Excerpt, Vanity Fair (February 2003), p. 116, Ask Dame Edna:
Dear Dame Edna,
I would very much like to learn a foreign language, preferably French or Italian, but every time I mention this, people tell me to learn Spanish instead. They say, "Everyone is going to be speaking Spanish in 10 years. George W. Bush speaks Spanish." Could this be true? Are we all going to have to speak Spanish?
Torn Romantic, Palm Beach
Forget Spanish. There's nothing in that language worth reading except Don Quixote, and a quick listen to the CD of Man of La Mancha will take care of that. There was a poet named Garcia Lorca, but I'd leave him on the intellectual back burner if I were you. As for everyone's speaking it, what twaddle! Who speaks it that you are really desperate to talk to? The help? Your leaf blower? Study French or German, where there are a t least a few books worth reading, or, if you're American, try English.
Poynter Online - Dreams of Dame Edna: ..... Dame Edna has me tossing and turning in bed.
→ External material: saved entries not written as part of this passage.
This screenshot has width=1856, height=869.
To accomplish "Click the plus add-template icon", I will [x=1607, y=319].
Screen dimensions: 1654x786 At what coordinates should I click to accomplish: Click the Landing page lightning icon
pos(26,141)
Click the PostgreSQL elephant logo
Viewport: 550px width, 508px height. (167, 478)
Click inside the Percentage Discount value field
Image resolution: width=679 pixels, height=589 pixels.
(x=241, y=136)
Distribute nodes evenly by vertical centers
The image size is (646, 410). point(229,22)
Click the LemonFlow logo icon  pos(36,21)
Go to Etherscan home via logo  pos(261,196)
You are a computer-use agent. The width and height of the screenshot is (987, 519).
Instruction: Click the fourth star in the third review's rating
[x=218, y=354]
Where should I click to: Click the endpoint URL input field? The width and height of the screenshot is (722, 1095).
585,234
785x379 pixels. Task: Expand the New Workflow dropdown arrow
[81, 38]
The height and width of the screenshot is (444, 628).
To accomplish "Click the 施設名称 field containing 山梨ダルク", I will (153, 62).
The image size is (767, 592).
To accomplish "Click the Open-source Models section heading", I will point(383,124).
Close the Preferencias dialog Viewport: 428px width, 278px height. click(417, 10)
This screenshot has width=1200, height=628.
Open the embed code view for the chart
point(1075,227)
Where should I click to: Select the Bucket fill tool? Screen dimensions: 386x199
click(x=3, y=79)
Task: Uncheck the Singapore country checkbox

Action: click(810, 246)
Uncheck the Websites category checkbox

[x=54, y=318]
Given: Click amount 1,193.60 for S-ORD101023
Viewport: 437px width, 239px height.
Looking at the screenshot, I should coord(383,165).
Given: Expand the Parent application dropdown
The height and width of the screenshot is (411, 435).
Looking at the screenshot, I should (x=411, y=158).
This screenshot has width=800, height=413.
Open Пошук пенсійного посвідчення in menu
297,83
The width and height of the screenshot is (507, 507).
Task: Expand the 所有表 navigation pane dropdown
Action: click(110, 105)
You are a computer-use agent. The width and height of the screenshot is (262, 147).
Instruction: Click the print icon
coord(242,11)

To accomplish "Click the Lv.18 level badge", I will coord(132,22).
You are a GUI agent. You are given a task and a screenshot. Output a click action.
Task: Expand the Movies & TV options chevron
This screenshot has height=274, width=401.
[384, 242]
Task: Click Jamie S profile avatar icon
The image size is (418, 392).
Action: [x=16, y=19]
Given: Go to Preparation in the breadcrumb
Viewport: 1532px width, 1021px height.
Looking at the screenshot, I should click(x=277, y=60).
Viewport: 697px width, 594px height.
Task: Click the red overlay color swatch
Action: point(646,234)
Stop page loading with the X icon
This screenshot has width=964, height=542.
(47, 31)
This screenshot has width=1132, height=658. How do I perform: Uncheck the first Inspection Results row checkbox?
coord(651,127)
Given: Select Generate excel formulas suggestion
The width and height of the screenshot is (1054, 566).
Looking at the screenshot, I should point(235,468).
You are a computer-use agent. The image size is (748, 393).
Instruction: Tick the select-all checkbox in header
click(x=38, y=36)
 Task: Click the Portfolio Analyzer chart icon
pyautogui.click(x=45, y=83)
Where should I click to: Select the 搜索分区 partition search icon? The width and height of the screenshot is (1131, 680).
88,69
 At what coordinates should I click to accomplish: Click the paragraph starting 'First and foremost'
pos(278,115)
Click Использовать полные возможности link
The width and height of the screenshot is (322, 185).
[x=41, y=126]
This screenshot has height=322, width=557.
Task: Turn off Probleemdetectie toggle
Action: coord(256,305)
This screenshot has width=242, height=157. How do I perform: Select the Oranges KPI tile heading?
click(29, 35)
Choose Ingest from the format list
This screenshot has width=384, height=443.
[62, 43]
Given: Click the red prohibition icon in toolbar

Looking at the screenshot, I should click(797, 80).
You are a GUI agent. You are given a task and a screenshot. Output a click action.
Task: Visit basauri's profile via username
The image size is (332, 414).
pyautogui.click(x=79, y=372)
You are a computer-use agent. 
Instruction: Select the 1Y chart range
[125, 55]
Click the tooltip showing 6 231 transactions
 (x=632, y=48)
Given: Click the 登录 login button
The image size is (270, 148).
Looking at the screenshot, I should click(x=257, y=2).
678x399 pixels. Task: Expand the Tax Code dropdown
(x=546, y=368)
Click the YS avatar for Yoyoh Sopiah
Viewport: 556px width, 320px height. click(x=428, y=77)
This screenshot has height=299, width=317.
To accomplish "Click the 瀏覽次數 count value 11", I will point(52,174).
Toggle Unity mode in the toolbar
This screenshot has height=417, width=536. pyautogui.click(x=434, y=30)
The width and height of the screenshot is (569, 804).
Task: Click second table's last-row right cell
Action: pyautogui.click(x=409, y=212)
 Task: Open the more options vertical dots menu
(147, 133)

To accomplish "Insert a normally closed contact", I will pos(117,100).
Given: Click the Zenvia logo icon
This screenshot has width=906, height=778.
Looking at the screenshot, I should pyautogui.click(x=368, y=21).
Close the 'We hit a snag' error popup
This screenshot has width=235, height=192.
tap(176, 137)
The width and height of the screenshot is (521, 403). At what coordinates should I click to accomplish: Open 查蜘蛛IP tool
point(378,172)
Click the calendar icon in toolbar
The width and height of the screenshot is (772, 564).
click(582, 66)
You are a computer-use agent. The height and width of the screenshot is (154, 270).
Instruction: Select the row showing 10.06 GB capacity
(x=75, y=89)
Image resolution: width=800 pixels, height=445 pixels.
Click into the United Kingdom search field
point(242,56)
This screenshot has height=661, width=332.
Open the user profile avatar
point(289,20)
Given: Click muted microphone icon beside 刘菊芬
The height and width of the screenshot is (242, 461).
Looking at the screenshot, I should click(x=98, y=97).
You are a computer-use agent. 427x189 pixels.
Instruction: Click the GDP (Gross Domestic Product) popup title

As most of you know, the haughty Dame -- a fictional character played by Australian actor Barry Humphries -- wrote a nasty little item in her advice column for February's Vanity Fair. In the column, a reader asks whether we are all going to have to learn Spanish. Dame Edna replies that there's nothing worth reading in Spanish except Don Quixote, and that the poet Garcia Lorca should be left on the intellectual back burner. "As for everyone's speaking it, what twaddle!" she says. "Who speaks it that you are really desperate to talk to? The help? Your leaf blower?"
Petitions from angry Latinos and others have circulated on the Internet, demanding an apology from Vanity Fair and Mr. Humphries. The editorial director of Latina magazine wrote to Dame Edna, suggesting that she familiarize herself with Gabriel Garcia Marquez, Carlos Fuentes, and Jose Luis Borges, among others.
Vanity Fair said it "regretted" the offense, but then tried to explain: "In the role of Dame Edna, Barry Humphries practices a long comedic tradition of making statements that are tasteless, wrongheaded, or taboo with an eye toward exposing hypocrisies or prejudices. Her patently absurd comments ... were offered in the spirit of outrageous comedy and were never intended to be taken to heart."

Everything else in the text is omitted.